Some people use phone plans to buy phones they can’t afford. They’ll be unable to come up with the 1000 bucks you need for a modern flagship but still want a shiny new iPhone. That’s how you get several years of monthly payments and a locked phone.
As for zero days: I doubt carriers can move that quickly without making mistakes. Two months may be a bit long, but some margin so the customer has time to reboot when they’re able to and make the unlock stick makes a lot of sense. I don’t think I’d enjoy a random remote reboot on the day I fulfilled my payment plan, I’d rather be given a few days so it doesn’t reboot while I happen to be out of range or whatever.
Are you getting a discount when you buy a carrier phone on contract? Every time I’ve priced them out, the total for 24 months of payments is typically around the full MSRP of the phone. Buying direct usually results in hefty discounts since companies like Samsung always have some sort of deal going on. My parents recently got some bottom of the barrel smartphones and still wound up paying hundreds of dollars for them on contract even though you can buy them outright online for 1/3 of the price.
Nobody would put up with buying a car that only runs off gas from ExxonMobil, even with a discount. Nobody would buy a laptop that can only get an internet connection through Comcast. That so many people put up with locked phones are OK with this practice shows a lack of comparative analysis.
I’ve talked to plenty of people that lease a car and a gas card that only works on certain gas stations. If there’s a discount, people will flock to that stuff. The only reason we don’t do this with cars is because the car companies can’t get it done.
Hell, this does exist for cars: American Tesla’s only do fast charge at Tesla superchargers. The worst part is that Tesla is the only party that can build a reasonably reliable charging network, so now other brands are allowed to charge at Tesla’s excellent service.
There’s a cultural component to it (“I’ve always bought phones from carriers, why wouldn’t I?”) but discounts do work. It’s why ad-supported phones and tablets are a thing. People will gladly get a shittier service for a discount.
I’m of that particular age where my memories start just after AT&T was broken up into Baby Bells (to the extent that I thought “Ma Bell” was a weird shortening of Mountain Bell). So I know we’ve been here before.
Tesla’s not a great example, given that their connector is now a standard. Yes, it’ll take year for other charging networks to get built out, but that’s a temporary situation that’s a tech question. Cell service is not.
Tesla’s connector was never really the problem for adoption by other cars, it’s the authentication and authorization the car does to get the charger to actually send power. These things aren’t just power plugs, if you don’t have the right subscription it just won’t work.
But there are other stupid subscriptions in cars. Map updates, for example, they go back decades now. Things like heated seats have also turned into subscriptions, as are software features like lane assist. Can’t exactly install a competitor’s lane assist tool into your car! Back before digital cars, the hardware wouldn’t be installed until you paid, but with the current models you’re lugging around hardware that you need to pay to unlock, installed for “free” because the extra materials are worth selling subscriptions for.

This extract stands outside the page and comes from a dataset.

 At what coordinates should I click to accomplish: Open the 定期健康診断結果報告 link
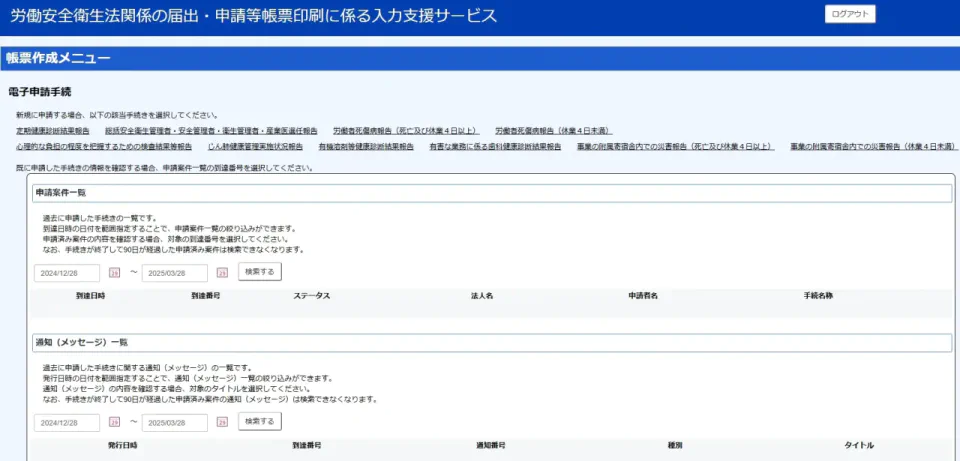[52, 131]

I’m sure that it manufacturers legally could, they’d sell exclusive fueled cars for a discount.
I think you misunderstood. This is about “after how many days on the provider’s plan” a customer is allowed to switch providers.
In Spain, most carriers sell fully unlocked phones, even when you sign up for a multi-year plan. You can use the phone with any carrier you wish from the start, even though you still have to pay for the original plan, and cancelling it incurs a penalty equal to the prorated amount of the initial discount on the phone price (then they claim inflated “base prices” that are above what one can find at non-carrier shops, but that’s a separate issue).
Carriers will likely have until well into Trump’s administration to make any cha… oh, right. Well, anyway, it could be a thing, “if”.